I get the stuff like geforce now because its basicly just remote access to a vm on a computer powerful enough to run the games and you log in with your existing information once inside the vm. But something like playstation now is different.


That is even before DLC/Microtransactions/battle passes. I am assuming on geforce now and these other platforms using the vm route that they wont get a cut of any of that. But I don't think Sony or Nintendo would be happy with something like that.
 
Except it doesn't actually benefit the consumers in the console market
The consumers are gamers. That includes those on PC and those streaming on TV and mobile. The console duopoly remains, largely because MS failed to compete in a difficult market for the third player where many others have also struggled. Although in the UK it's a triopoly and XB does well here.
 
I can see both sides here and can't really identify any as inherently better. Importantly, the issues some said the CMA was just bullshitting are identified as a genuine concern by all regulators, so either they are all bullshitting or keeping and eye on future market progression is a Good Idea worthy of regulation.

The CMA's position certainly isn't a soft-touch though. It'd be a lot easier to just go with behavioural remedies and not piss anyone off. Taking a strong stance is harder.

That said, the idea of the free licenses for cloud for 10 years seems appropriate to allow time for the market to evolve without MS having an bought-in advantage. The flat refusal to accept behavioural remedies seems too restrictive; I feel the CMA should have offered a better, workable solution for MS. That said, I don't know how the negotiations went. What MS offered, as little as possible to appease from their business perspective, wasn't enough. Maybe the CMA felt MS were setting up for a nice long-term victory happy to accommodate any cost and without a real interest in capitulating a bought-in advantage, have to be blocked as they only way to prevent this future.

Realistically, the AI will probably have enslaved us all in ten years anyway...

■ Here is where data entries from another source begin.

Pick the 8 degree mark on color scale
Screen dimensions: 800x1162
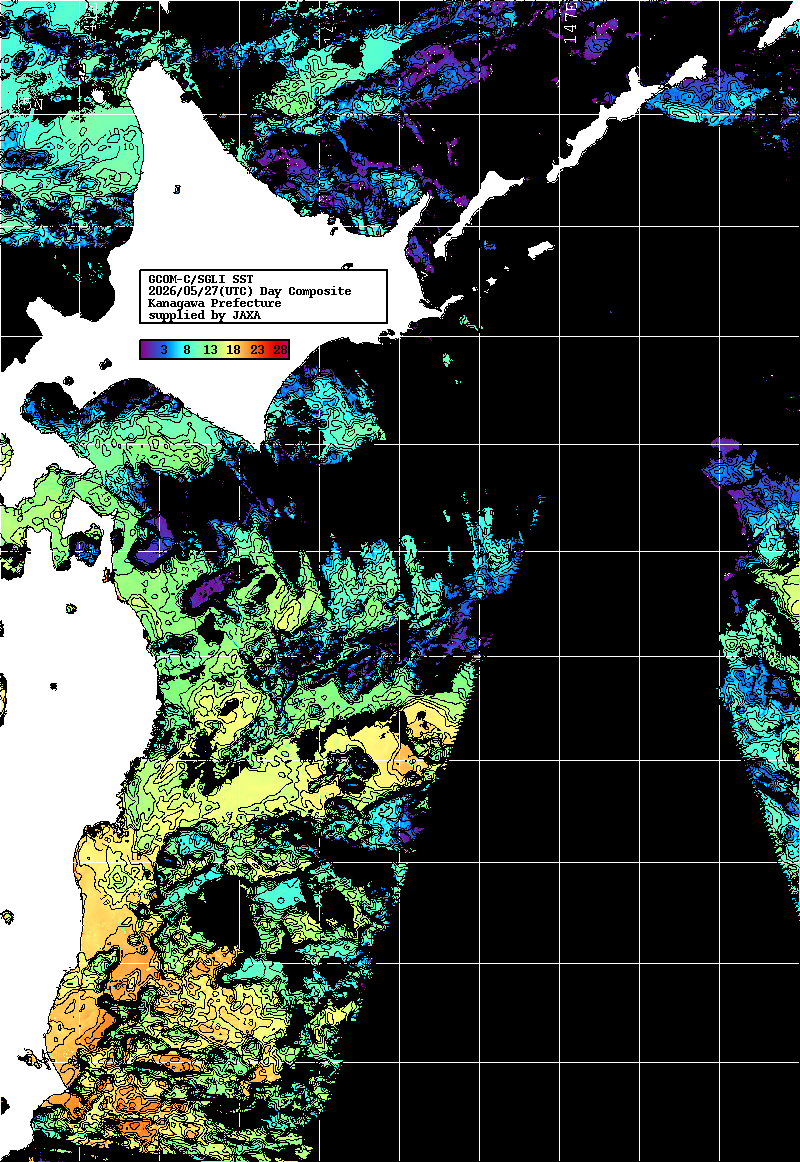tap(187, 350)
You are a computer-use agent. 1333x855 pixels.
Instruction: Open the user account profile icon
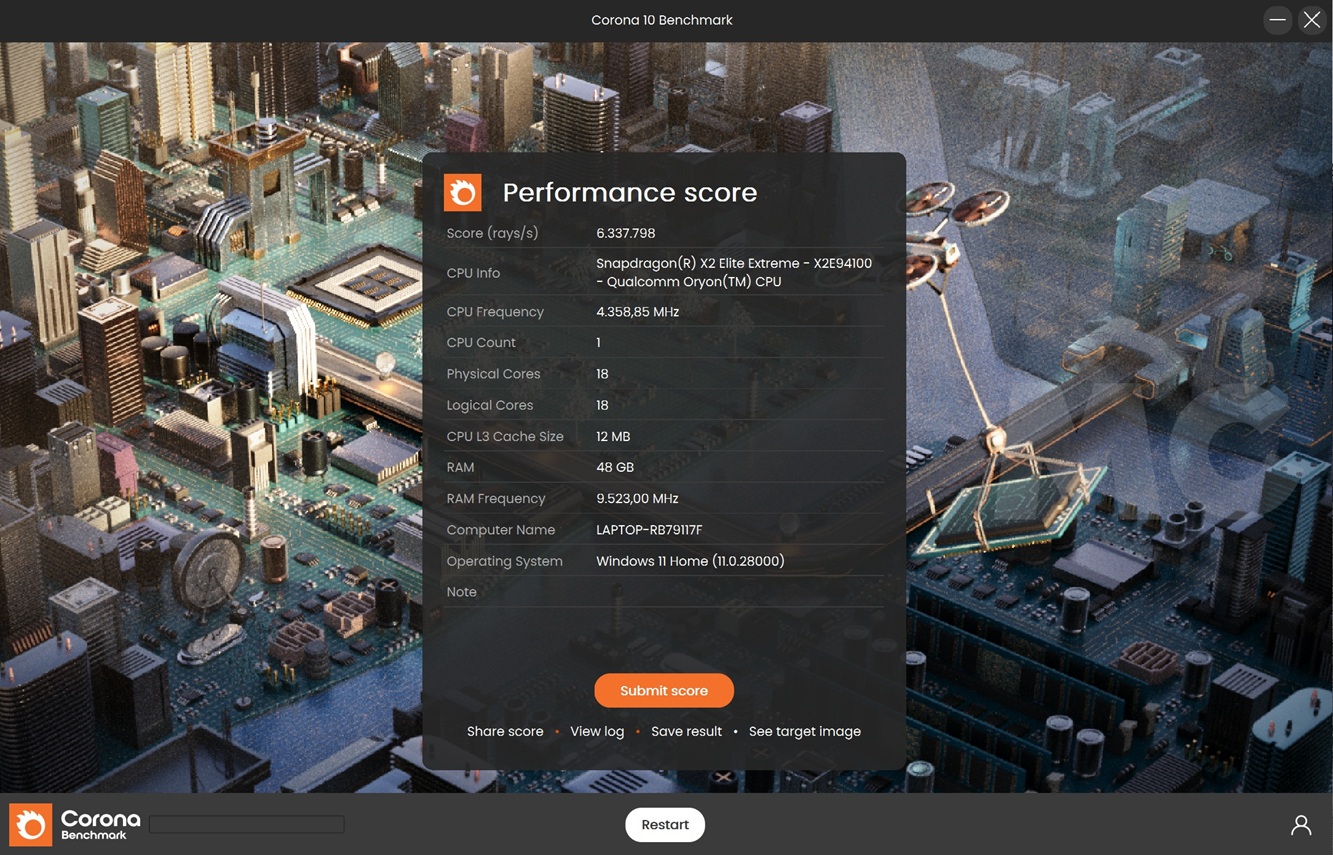tap(1300, 825)
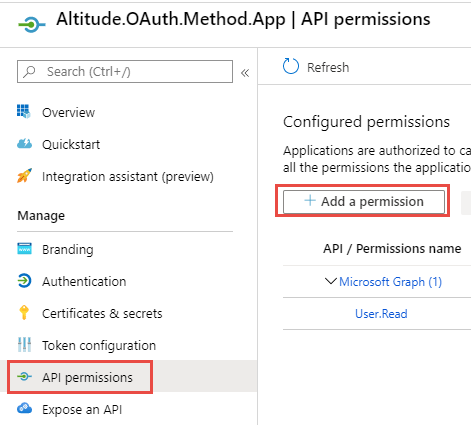This screenshot has width=471, height=425.
Task: Collapse the sidebar with double chevron
Action: (x=245, y=73)
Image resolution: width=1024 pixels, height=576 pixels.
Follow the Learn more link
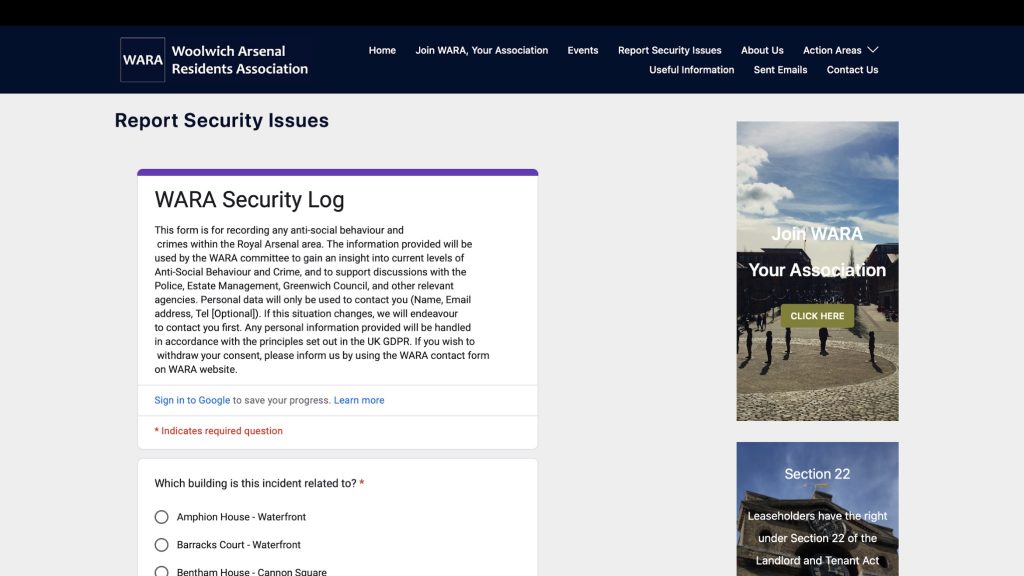click(x=359, y=400)
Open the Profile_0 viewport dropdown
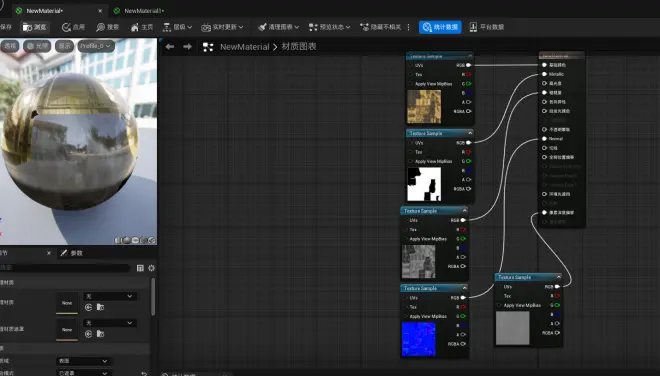The image size is (660, 376). click(96, 46)
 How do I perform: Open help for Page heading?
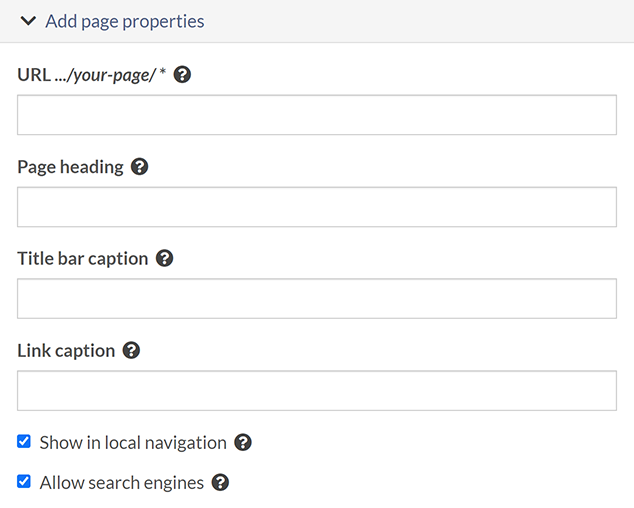pos(140,167)
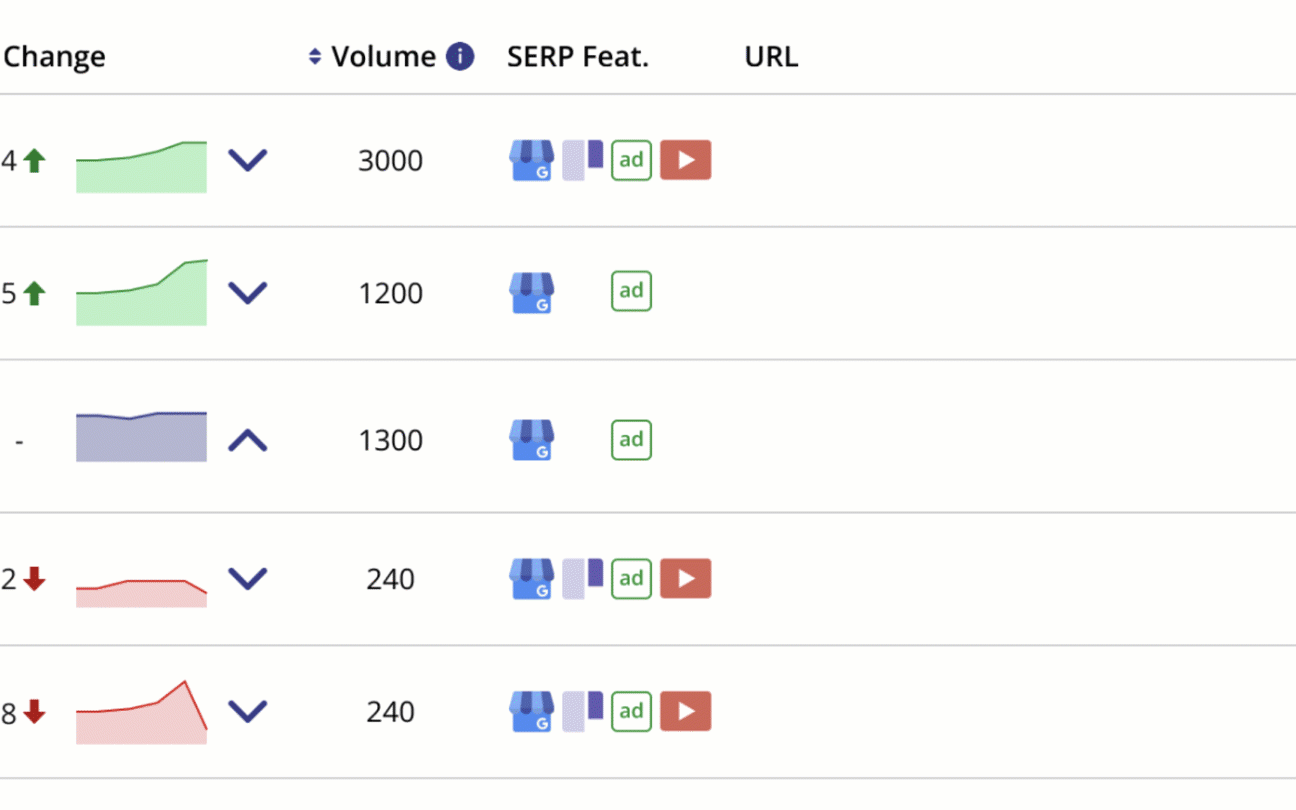
Task: Select the sitelinks feature icon in the first 240 row
Action: pyautogui.click(x=581, y=578)
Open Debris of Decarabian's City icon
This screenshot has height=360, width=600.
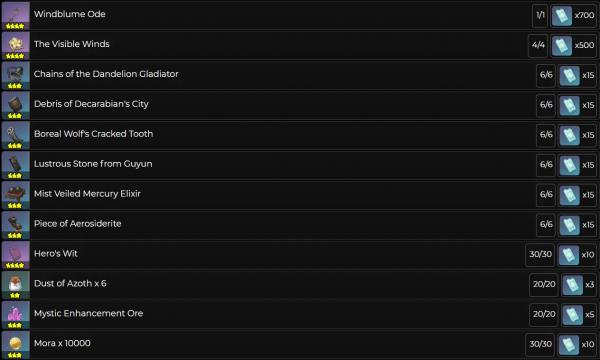pos(16,105)
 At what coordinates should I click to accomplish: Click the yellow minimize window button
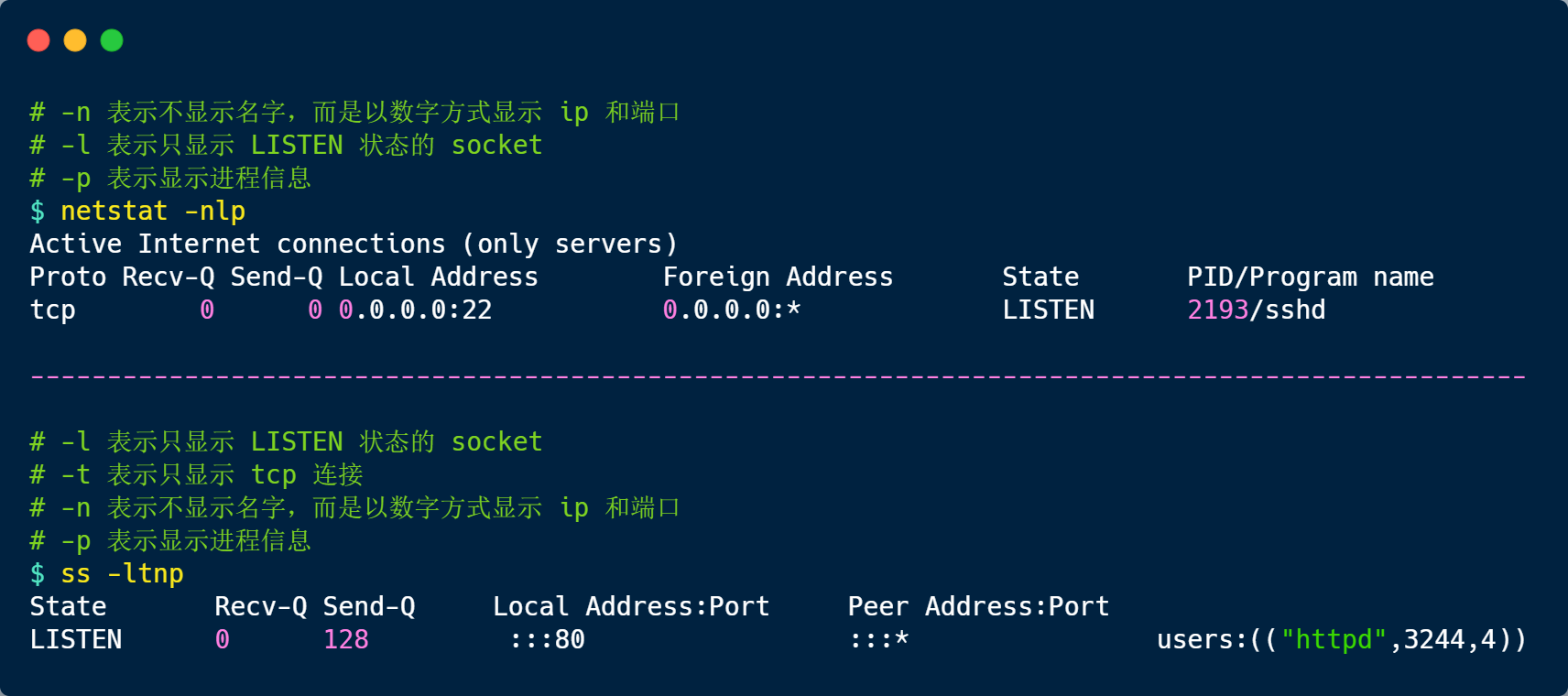(75, 40)
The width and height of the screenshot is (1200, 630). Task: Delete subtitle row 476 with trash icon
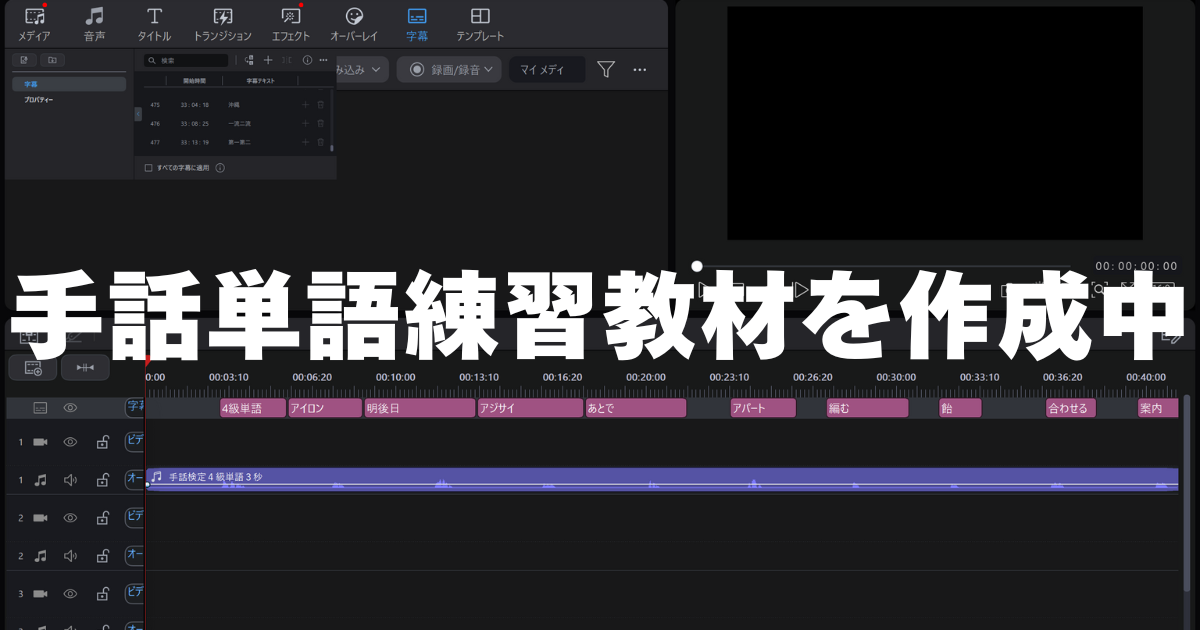[321, 123]
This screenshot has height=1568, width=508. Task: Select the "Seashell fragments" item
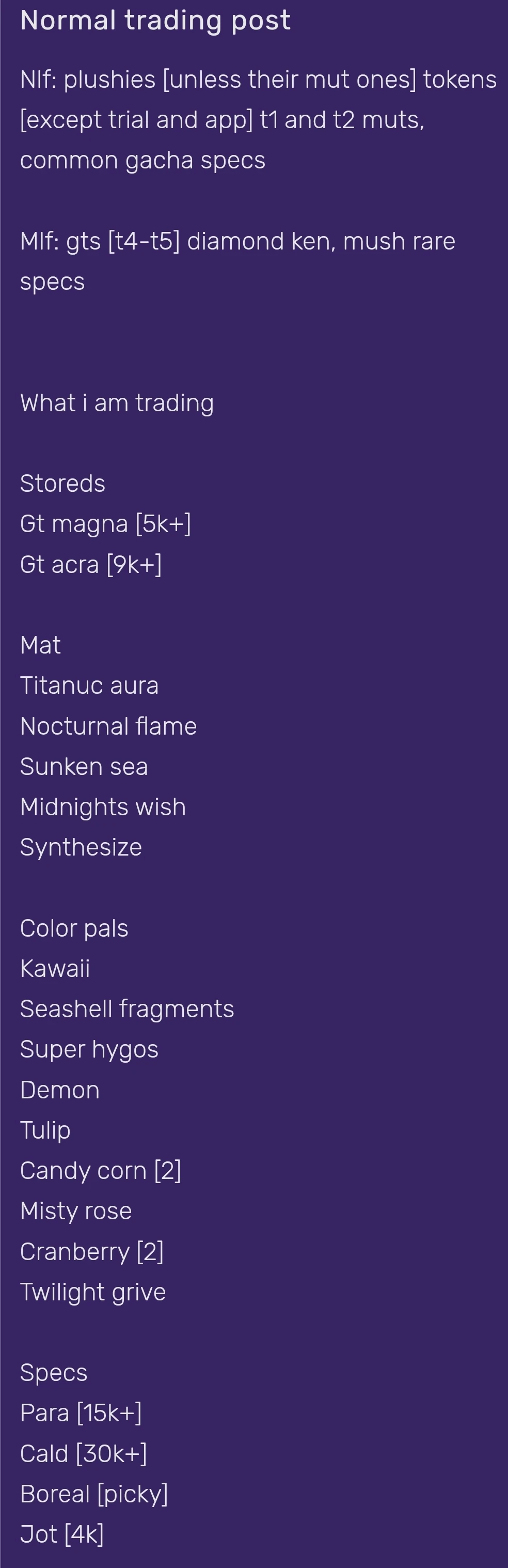pyautogui.click(x=126, y=1009)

There is a key difference, however.

The CMA assumes that cloud will be the future of gaming or at least a significantly large part of it and this acquisition would harm it. The CMA assumes that the acquisition will harm cloud gaming competitors.

The EU assume that cloud gaming might never take off and view this deal as potentially the only way that cloud gaming becomes an actual sustainable market. The EU went to cloud gaming competitors and found that they are all or almost all in favor of the deal as it gives cloud gaming a chance to become a self sustaining market.

IE - For the CMA the acquisition destroys competition in a future market that doesn't exist but they believe will exist. For the EU, the cloud gaming market doesn't really exist and might never exist but this acquistion gives cloud gaming the best chance to actually become a viable market.

Regards,
SB
 
which shows MS's true strategy. 10 years for one or two games is insufficient both in time and amount of games
One or two? Doesn't it state "All current and future Activision Blizzard games"? I guess the definition of "current" is up for debate, but by my count there are over 20 Xbox 360 games available as BC games on Xbox One. That might means any cloud provider could license those games for free as well.

This also means that Microsoft's own cloud service may begin allowing people to stream games they purchased and not just games on Gamepass.
 
One or two? Doesn't it state "All current and future Activision Blizzard games"? I guess the definition of "current" is up for debate, but by my count there are over 20 Xbox 360 games available as BC games on Xbox One. That might means any cloud provider could license those games for free as well.

This also means that Microsoft's own cloud service may begin allowing people to stream games they purchased and not just games on Gamepass.
I might have missed that

But thats something that MS wasnt willing but forced to sign still.